Under normal circumstances, about 90% of a person’s hair is actively growing; the other 10% is in a resting phase, which ends when the follicle sheds the shaft and new hair grows in its place. The process is ongoing: every day, a person can lose anywhere from 50 to 100 hairs each day. However, people who suffer from illness, stress, or poor nutrition may lose more than that, causing them to have thin hair, receding hair lines, patches of thin hair or baldness, or baldness over their entire head. For some of these causes, not all hair loss can be stopped or reversed. At the same time, simply increasing the amount of protein a person consumes each day may help prevent or stop hair loss. Yes, hair loss and protein are related.
The Importance of Protein to Hair Growth
Because hair is made of protein, protein plays a key role in hair production. In order to prevent hair loss, people need to consume optimal amounts of protein each day. If a person does not consume enough protein, the body will react by conserving protein and slowing the growth of hair and fingernails. Studies have shown that after two to three months of protein deficiency, hair loss becomes noticeable, though hair growth does begin again after a person starts consuming healthy amounts of protein.

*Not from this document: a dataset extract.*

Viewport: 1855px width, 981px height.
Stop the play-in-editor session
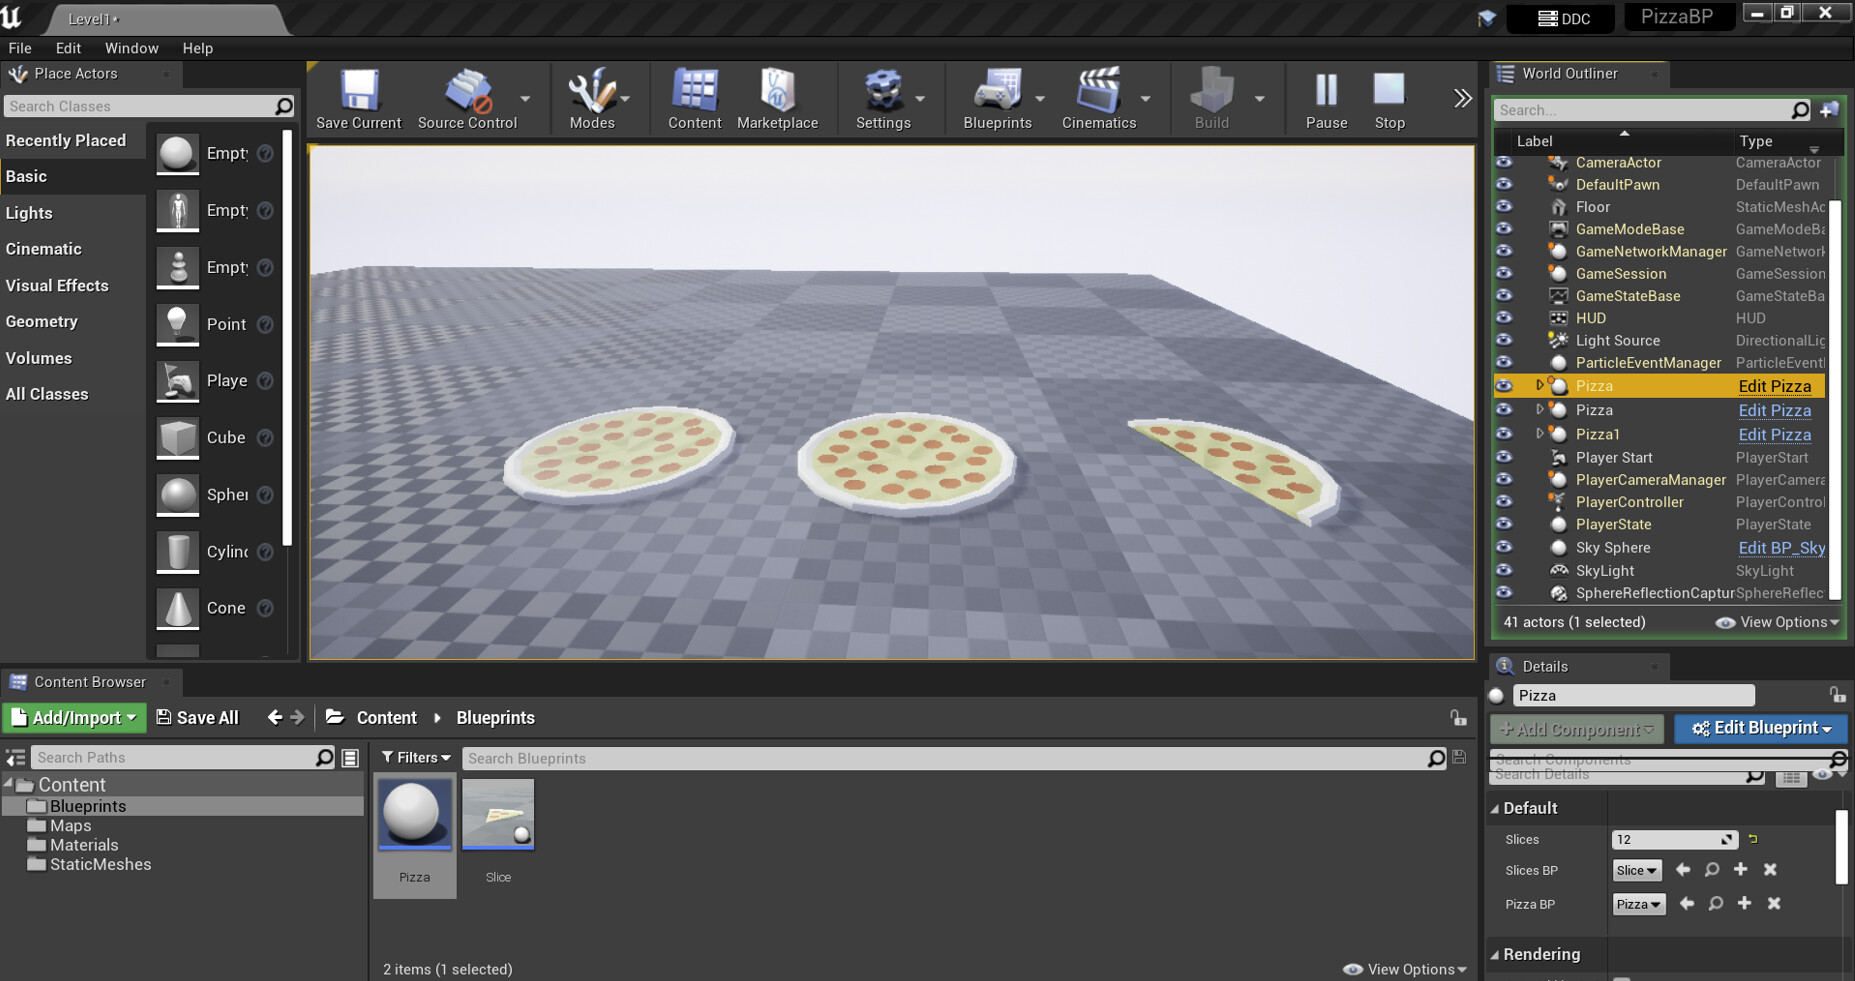coord(1389,97)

How Much Protein is “Healthy”?
According to the Centers for Disease Control and Prevention, protein should comprise 10 to 35% of a person’s daily caloric intake. In other words, adults should consume about 46 to 56 grams of protein, depending on their caloric needs.
Sources of Protein
As with many vital nutrients, protein can be found in a variety of foods, including meat, eggs, dairy products, nuts, seeds, beans, soy products, and some fruits and vegetables. Generally, each ounce of beef, pork, fish, or poultry has around 7 to 8 grams of protein. Other sources that provide the same amount of protein include an egg, a tablespoon of peanut butter, ½ oz. of nuts or seeds, and ¼ cup of dried beans. To receive the full benefits of these proteins, and to capitalize on the other benefits of foods for your hair, it is important to choose from a variety of sources of proteins.
Talk to a Doctor
Protein deficiencies are not the only causes of hair loss. Other causes can include low levels of iron, thyroid disorders, hormonal imbalances, illness, and stress. To prevent or stop hair loss, and to reverse any hair loss that has occurred, you should speak with a medical professional who can address your specific needs.